We need to configure Superset, running within HDP 3.1, to use existing LDAP.
We could not find any proper documentation on how to do this. Are there any defined steps?
Thanks in advance.
I also need it.
AUTH_TYPE = AUTH_LDAP AUTH_USER_REGISTRATION = True AUTH_LDAP_SERVER = "ldap://XXX" AUTH_LDAP_SEARCH="dc=XXX,dc=com" AUTH_LDAP_APPEND_DOMAIN = "XXX.com" AUTH_LDAP_UID_FIELD="userPrincipalName" AUTH_LDAP_FIRSTNAME_FIELD="givenName" AUTH_LDAP_LASTTNAME_FIELD="sn" AUTH_LDAP_USE_TLS = False
@jingyong zou you should not use AUTH_LDAP_APPEND_DOMAIN unless your users are authenticating using the fully qualified principal name as in "email@example.com" instead of simply "username". If you use uid or samAccountName as AUTH_LDAP_UID_FIELD (as is the case with OpenLDAP, IPA or AD) then this is not needed,
Also check the values for the parameters AUTH_USER_REGISTRATION=True and AUTH_USER_REGISTRATION_ROLE which should be set to a valid role in Superset (Public, Gamma, Alpha o Admin).
Another not very documented parameter which may be important depending on your LDAP setup is AUTH_LDAP_USERNAME_FORMAT, check this also.
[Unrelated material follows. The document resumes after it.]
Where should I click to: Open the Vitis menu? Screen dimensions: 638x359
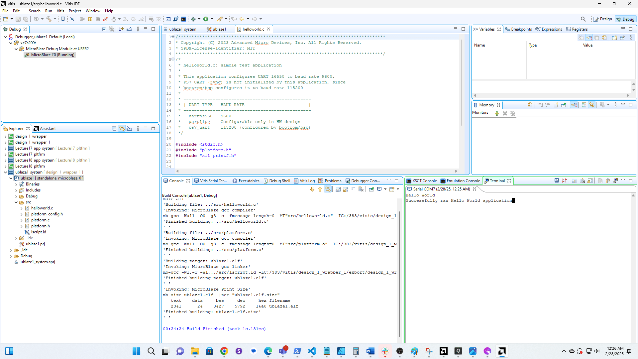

With the previous advises in mind, check carefully the following documentation articles and you may be able to find your appropiate options combination to make LDAP work with Superset:
A tcpdump capture in your Superset server + wireshark analysis may be also of much help to debug what is your current Superset config sending to the LDAP server. In my case this was the "final step" to fit all the pieces.